F. When any portion of the militia is ordered into active service pursuant to this section in case of an emergency, the militia may provide those resources and services necessary to avoid or minimize economic or physical harm until a situation becomes stabilized and again under local self-support and control, including the provision, on a temporary, emergency basis, for lodging, sheltering, health care, food and any transportation or shipping necessary to protect lives or public property;  or for any other action necessary to protect the public health, safety and welfare.

G. … .



It is §20-2-2 of the New Mexico statutes that defines “organized and unorganized militias” as follows:

“The militia is composed of the organized and the unorganized militia.

A. The organized militia is the national guard and the standing cadre of the state defense force and such parts of the unorganized militia when and as may be activated, enrolled or enlisted into the national guard or into the state defense force.

B. The unorganized militia is comprised of all able-bodied male citizens of the state and all other able-bodied males who have or shall have declared their intentions to become citizens of the United States and are residents of the state who are not less than 18 or more than 45 years of age, but who shall not be more than 64 years of age if they shall have earlier served in or retired from the national guard; subject to … [specific] listed exceptions … .


On the Morning of January 6, 2021 Der Führer and outgoing President Donald Trump spoke to thousands of his upset and angry supporters in Washington, DC in front of the White House before the Congress was to schedule to accept the electoral college vote as mandated by the United States Constitution.

§ Available data
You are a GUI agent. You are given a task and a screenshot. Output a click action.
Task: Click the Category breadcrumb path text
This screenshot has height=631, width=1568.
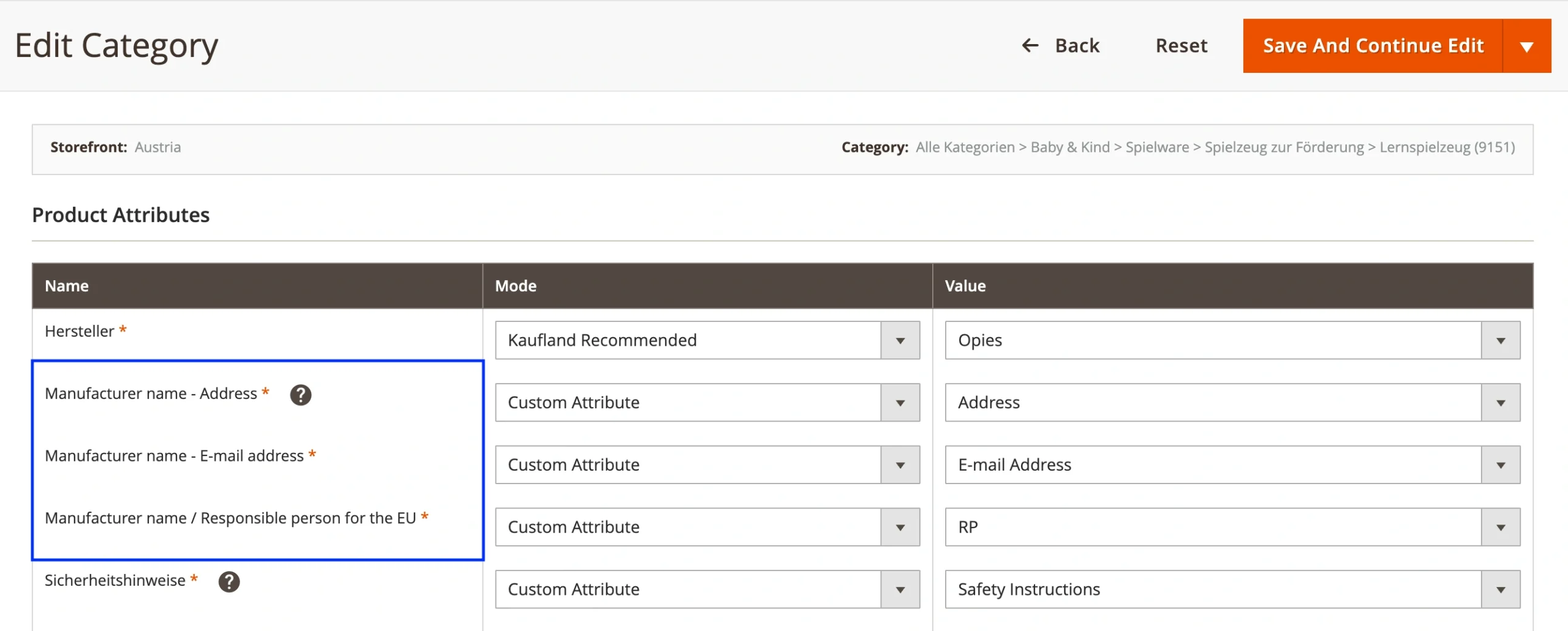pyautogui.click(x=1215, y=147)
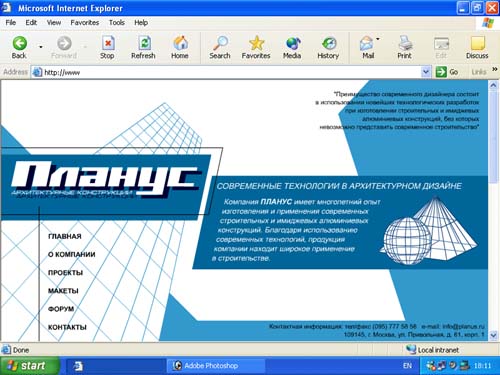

§ Written task
In the militia excerpt, what reason is given for letting the militia provide temporary lodging, food, health care and transportation when it is ordered into active service in an emergency? None of the data is needed for what comes next.

§ Result below
These services are for avoiding or minimizing economic or physical harm until the situation is stabilized and back under local self-support and control. The transportation or shipping is whatever is needed to protect lives or public property.